THE EXERCISE: Copy out the items word for word, from the start through the line containing "pyautogui.click(x=817, y=367)".

RECORD EXCERPTS:

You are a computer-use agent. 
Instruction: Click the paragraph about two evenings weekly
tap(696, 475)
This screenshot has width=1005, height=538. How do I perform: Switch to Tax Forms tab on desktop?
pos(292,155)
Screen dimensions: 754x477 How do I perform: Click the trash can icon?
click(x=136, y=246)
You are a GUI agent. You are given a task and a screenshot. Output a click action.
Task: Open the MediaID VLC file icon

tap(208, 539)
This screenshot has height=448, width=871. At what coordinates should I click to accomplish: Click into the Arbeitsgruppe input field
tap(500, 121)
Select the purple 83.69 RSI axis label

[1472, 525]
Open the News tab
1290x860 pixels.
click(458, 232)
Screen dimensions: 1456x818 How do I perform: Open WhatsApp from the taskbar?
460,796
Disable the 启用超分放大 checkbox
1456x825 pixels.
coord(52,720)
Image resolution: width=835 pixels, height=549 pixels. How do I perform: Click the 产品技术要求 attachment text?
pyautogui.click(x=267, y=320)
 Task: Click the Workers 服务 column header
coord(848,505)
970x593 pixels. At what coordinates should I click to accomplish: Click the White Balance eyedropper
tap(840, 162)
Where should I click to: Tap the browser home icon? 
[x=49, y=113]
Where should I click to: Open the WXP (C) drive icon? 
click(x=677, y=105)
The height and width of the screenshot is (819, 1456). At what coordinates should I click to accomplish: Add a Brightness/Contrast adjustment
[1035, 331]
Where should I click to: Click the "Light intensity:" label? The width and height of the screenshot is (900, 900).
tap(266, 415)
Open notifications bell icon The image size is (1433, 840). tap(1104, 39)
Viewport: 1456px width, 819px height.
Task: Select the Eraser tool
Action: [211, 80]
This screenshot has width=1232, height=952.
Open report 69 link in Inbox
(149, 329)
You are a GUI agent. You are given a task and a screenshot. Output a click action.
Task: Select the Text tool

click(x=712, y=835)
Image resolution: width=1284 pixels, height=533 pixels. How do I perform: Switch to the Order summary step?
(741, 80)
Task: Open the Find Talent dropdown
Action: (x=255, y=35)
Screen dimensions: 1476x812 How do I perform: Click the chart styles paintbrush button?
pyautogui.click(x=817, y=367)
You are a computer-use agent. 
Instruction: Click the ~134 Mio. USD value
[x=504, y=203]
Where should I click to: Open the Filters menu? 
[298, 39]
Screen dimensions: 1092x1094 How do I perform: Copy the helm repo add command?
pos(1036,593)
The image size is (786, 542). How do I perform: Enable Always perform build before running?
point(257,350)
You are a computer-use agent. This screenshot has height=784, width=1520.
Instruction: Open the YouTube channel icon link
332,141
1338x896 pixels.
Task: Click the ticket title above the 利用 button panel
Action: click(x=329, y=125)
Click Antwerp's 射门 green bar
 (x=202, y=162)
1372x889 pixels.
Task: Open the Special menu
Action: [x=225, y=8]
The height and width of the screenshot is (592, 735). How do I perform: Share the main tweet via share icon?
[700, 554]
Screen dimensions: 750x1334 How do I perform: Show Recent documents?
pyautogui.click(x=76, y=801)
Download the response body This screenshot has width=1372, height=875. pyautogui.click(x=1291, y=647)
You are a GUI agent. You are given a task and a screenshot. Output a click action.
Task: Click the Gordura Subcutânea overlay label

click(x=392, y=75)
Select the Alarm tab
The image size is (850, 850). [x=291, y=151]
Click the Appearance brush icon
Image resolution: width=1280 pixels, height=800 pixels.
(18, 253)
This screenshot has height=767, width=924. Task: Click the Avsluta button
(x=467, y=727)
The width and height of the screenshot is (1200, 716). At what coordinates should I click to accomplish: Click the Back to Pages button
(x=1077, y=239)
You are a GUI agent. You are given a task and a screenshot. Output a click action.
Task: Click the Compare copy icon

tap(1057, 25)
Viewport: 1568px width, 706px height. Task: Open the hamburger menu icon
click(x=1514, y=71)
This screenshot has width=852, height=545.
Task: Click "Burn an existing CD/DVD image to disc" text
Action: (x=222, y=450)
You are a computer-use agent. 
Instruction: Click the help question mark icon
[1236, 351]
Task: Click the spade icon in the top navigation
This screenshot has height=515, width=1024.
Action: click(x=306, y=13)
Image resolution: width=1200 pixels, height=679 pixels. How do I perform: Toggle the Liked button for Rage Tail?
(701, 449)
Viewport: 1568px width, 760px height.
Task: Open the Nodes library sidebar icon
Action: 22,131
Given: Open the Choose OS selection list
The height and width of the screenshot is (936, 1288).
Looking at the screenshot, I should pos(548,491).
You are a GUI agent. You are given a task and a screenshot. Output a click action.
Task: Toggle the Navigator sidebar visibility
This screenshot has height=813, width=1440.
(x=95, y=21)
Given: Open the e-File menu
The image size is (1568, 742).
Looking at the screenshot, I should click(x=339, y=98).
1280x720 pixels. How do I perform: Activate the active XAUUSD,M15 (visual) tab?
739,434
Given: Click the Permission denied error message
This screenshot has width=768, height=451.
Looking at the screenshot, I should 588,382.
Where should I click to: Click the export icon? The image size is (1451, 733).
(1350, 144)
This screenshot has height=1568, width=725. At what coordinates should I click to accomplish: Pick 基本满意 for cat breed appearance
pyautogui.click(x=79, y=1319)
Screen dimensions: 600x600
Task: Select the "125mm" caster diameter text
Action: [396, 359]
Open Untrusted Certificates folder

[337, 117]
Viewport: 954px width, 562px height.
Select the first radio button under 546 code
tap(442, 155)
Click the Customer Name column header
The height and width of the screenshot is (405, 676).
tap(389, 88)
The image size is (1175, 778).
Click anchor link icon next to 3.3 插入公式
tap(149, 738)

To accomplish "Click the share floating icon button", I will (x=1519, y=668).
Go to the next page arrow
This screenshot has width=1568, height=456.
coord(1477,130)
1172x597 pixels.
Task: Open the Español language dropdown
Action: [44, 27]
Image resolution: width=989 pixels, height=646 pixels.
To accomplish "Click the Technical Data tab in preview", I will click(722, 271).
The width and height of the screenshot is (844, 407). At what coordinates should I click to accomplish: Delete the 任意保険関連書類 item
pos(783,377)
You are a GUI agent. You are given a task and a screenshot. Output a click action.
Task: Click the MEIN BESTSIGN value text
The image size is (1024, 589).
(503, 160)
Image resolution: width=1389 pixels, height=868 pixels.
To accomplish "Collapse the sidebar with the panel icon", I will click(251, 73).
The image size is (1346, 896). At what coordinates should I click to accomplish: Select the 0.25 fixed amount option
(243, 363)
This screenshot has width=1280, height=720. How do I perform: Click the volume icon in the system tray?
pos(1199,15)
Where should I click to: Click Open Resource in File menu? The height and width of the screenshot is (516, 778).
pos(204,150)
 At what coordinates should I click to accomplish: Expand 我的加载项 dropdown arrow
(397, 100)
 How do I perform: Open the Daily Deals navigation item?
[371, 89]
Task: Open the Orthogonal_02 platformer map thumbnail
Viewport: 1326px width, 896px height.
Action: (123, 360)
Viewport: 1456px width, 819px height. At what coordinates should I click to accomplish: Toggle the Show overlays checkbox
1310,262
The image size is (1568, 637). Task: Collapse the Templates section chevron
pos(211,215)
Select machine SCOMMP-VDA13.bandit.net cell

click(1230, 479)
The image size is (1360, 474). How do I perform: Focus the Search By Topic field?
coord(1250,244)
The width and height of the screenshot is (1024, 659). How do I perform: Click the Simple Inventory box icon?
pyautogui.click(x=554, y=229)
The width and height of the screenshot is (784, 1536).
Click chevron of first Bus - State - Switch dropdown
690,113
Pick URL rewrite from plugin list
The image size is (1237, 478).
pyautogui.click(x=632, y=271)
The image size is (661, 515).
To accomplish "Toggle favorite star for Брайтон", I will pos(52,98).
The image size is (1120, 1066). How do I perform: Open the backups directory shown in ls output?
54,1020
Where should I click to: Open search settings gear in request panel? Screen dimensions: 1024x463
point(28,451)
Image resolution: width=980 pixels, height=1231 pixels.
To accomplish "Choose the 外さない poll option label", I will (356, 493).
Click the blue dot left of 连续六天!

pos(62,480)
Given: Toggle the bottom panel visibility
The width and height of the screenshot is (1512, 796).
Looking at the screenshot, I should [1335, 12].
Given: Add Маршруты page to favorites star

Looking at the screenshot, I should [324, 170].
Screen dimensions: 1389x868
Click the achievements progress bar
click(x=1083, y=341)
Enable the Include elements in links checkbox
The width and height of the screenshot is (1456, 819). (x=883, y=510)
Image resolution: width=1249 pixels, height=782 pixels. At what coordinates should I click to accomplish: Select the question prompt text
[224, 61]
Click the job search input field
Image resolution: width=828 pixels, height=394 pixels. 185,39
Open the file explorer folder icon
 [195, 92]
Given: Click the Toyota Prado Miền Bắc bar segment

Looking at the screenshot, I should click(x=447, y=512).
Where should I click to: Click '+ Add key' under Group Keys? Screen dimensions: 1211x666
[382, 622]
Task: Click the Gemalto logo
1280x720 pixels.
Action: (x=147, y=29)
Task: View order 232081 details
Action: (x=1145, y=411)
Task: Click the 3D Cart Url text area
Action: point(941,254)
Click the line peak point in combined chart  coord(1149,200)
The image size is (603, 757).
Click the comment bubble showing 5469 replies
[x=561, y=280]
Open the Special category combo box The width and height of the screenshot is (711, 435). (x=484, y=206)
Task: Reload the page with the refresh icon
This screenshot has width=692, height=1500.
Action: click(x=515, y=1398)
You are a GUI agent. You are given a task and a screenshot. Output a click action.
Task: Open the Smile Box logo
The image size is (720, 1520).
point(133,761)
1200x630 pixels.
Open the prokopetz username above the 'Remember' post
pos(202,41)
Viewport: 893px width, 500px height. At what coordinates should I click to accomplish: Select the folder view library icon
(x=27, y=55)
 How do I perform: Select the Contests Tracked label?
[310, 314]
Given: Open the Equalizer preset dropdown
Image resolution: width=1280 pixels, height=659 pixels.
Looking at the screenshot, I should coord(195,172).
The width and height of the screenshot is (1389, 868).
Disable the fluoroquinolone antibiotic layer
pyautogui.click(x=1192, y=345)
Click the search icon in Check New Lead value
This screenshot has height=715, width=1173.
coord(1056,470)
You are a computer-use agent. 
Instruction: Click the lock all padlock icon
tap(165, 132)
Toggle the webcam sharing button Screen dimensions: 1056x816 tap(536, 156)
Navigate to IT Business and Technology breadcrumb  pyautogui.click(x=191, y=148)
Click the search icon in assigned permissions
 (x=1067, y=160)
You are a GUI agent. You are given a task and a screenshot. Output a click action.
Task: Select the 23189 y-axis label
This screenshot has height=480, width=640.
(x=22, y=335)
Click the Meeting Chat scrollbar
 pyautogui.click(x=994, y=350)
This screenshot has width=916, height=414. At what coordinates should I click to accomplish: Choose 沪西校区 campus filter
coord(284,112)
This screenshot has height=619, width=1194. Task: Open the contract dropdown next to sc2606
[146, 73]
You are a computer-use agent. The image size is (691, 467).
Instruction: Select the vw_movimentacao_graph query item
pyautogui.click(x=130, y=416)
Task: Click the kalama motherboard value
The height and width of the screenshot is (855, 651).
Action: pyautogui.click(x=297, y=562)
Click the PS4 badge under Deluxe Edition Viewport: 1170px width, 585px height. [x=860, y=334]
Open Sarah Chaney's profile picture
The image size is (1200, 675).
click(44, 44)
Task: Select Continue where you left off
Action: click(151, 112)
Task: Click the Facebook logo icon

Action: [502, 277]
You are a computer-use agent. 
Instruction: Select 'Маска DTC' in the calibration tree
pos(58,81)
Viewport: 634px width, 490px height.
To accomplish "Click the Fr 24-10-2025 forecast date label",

FULL ANSWER:
You are a computer-use agent. 
Instruction: Click the paragraph about two evenings weekly
tap(696, 475)
This screenshot has width=1005, height=538. How do I perform: Switch to Tax Forms tab on desktop?
pos(292,155)
Screen dimensions: 754x477 How do I perform: Click the trash can icon?
click(x=136, y=246)
You are a GUI agent. You are given a task and a screenshot. Output a click action.
Task: Open the MediaID VLC file icon

tap(208, 539)
This screenshot has height=448, width=871. At what coordinates should I click to accomplish: Click into the Arbeitsgruppe input field
tap(500, 121)
Select the purple 83.69 RSI axis label

[1472, 525]
Open the News tab
1290x860 pixels.
click(458, 232)
Screen dimensions: 1456x818 How do I perform: Open WhatsApp from the taskbar?
460,796
Disable the 启用超分放大 checkbox
1456x825 pixels.
coord(52,720)
Image resolution: width=835 pixels, height=549 pixels. How do I perform: Click the 产品技术要求 attachment text?
pyautogui.click(x=267, y=320)
 Task: Click the Workers 服务 column header
coord(848,505)
970x593 pixels. At what coordinates should I click to accomplish: Click the White Balance eyedropper
tap(840, 162)
Where should I click to: Tap the browser home icon? 
[x=49, y=113]
Where should I click to: Open the WXP (C) drive icon? 
click(x=677, y=105)
The height and width of the screenshot is (819, 1456). At what coordinates should I click to accomplish: Add a Brightness/Contrast adjustment
[1035, 331]
Where should I click to: Click the "Light intensity:" label? The width and height of the screenshot is (900, 900).
tap(266, 415)
Open notifications bell icon The image size is (1433, 840). tap(1104, 39)
Viewport: 1456px width, 819px height.
Task: Select the Eraser tool
Action: [211, 80]
This screenshot has width=1232, height=952.
Open report 69 link in Inbox
(149, 329)
You are a GUI agent. You are given a task and a screenshot. Output a click action.
Task: Select the Text tool

click(x=712, y=835)
Image resolution: width=1284 pixels, height=533 pixels. How do I perform: Switch to the Order summary step?
(741, 80)
Task: Open the Find Talent dropdown
Action: (x=255, y=35)
Screen dimensions: 1476x812 How do I perform: Click the chart styles paintbrush button?
pyautogui.click(x=817, y=367)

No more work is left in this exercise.